#### Excerpted passage

Door knocking (known as “doorbelling” in Washington state) goes like this. I drive to the outside of my list’s locations–called my “turf”–and I start walking and knocking. If I am lucky, 1 in 3 doors will open. For the others, I will leave a piece of literature on the welcome mat with a hand-written note.

The rhythm goes: find the next door; walk to the door; smile; knock; listen to hear if anyone is coming, other than the dog flipping out on the other side of the door; write “Sorry I missed you!” on the literature; knock again; listen again, making non-threatening eye-contact with the territorial dog; put the literature down on the mat (it’s a crime to put it in the mailbox); listen again; mark the person on the list as “Not home”; walk to sidewalk to find next door. If I am lucky and have extra time, I will go back by those the houses where no one answered and knock on the doors again. Someone who was not at home at 10am might be back by 2pm.

I have heard that to be considered viable by at least one state’s political party, a candidate for the legislature needs to knock at least 5,000 doors long before the primary. A candidate can knock about 20 doors an hour with about 3 minutes a house, so that is 2 and a half months of knocking doors three hours a day, to a total of 60 doors a day. Candidates who can reach 100 doors a day on a weekend can knock fewer during the week, but not by much. When I say 3 minutes a house, that might be 2 minutes for 2 houses that no one answers and then 5 minutes to talk to the person who answers the 3rd door. (Most people don’t want to talk to a stranger at their door for more than 5 minutes.)

########

Written request
Reproduce the part of the door-knocking passage starting with "The rhythm goes: find" and going on through "back by 2pm.".

#### Listed entries

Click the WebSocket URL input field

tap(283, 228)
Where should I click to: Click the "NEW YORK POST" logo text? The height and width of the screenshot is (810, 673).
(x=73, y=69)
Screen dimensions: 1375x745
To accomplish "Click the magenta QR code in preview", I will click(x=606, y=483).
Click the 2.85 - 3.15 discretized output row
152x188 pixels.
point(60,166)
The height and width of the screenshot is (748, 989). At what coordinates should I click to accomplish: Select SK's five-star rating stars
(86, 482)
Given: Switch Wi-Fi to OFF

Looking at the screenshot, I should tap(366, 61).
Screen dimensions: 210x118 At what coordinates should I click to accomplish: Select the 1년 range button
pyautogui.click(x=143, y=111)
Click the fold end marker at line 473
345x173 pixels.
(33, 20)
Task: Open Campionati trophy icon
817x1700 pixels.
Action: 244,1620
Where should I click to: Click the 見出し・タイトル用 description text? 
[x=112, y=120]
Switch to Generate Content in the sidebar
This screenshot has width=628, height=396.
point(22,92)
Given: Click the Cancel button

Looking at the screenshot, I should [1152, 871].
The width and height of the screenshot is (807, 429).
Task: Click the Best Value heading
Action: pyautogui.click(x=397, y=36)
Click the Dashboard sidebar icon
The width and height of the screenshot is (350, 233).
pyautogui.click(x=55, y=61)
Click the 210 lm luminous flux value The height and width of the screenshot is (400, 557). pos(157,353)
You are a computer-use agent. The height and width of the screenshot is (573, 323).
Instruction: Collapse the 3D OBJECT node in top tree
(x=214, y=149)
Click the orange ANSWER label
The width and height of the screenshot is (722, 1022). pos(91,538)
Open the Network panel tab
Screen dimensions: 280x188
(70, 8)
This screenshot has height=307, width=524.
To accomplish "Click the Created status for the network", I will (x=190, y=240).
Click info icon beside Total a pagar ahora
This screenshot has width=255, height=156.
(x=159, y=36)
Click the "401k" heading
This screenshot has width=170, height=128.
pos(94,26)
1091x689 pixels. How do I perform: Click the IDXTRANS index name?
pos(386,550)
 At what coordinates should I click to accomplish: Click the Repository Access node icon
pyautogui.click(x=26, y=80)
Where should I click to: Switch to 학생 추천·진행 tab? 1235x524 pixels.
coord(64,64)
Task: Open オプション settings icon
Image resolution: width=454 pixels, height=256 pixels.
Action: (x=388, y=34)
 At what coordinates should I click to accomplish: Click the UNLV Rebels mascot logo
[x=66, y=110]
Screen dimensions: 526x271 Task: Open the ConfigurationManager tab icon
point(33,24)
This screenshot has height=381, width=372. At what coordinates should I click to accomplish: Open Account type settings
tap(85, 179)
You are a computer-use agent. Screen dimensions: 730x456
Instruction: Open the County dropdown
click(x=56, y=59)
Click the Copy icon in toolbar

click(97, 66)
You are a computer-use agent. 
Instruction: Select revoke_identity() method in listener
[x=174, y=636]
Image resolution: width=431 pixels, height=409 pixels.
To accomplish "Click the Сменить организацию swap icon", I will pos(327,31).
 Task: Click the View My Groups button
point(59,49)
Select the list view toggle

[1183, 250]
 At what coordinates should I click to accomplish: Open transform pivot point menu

########

Output for this exercise
The rhythm goes: find the next door; walk to the door; smile; knock; listen to hear if anyone is coming, other than the dog flipping out on the other side of the door; write “Sorry I missed you!” on the literature; knock again; listen again, making non-threatening eye-contact with the territorial dog; put the literature down on the mat (it’s a crime to put it in the mailbox); listen again; mark the person on the list as “Not home”; walk to sidewalk to find next door. If I am lucky and have extra time, I will go back by those the houses where no one answered and knock on the doors again. Someone who was not at home at 10am might be back by 2pm.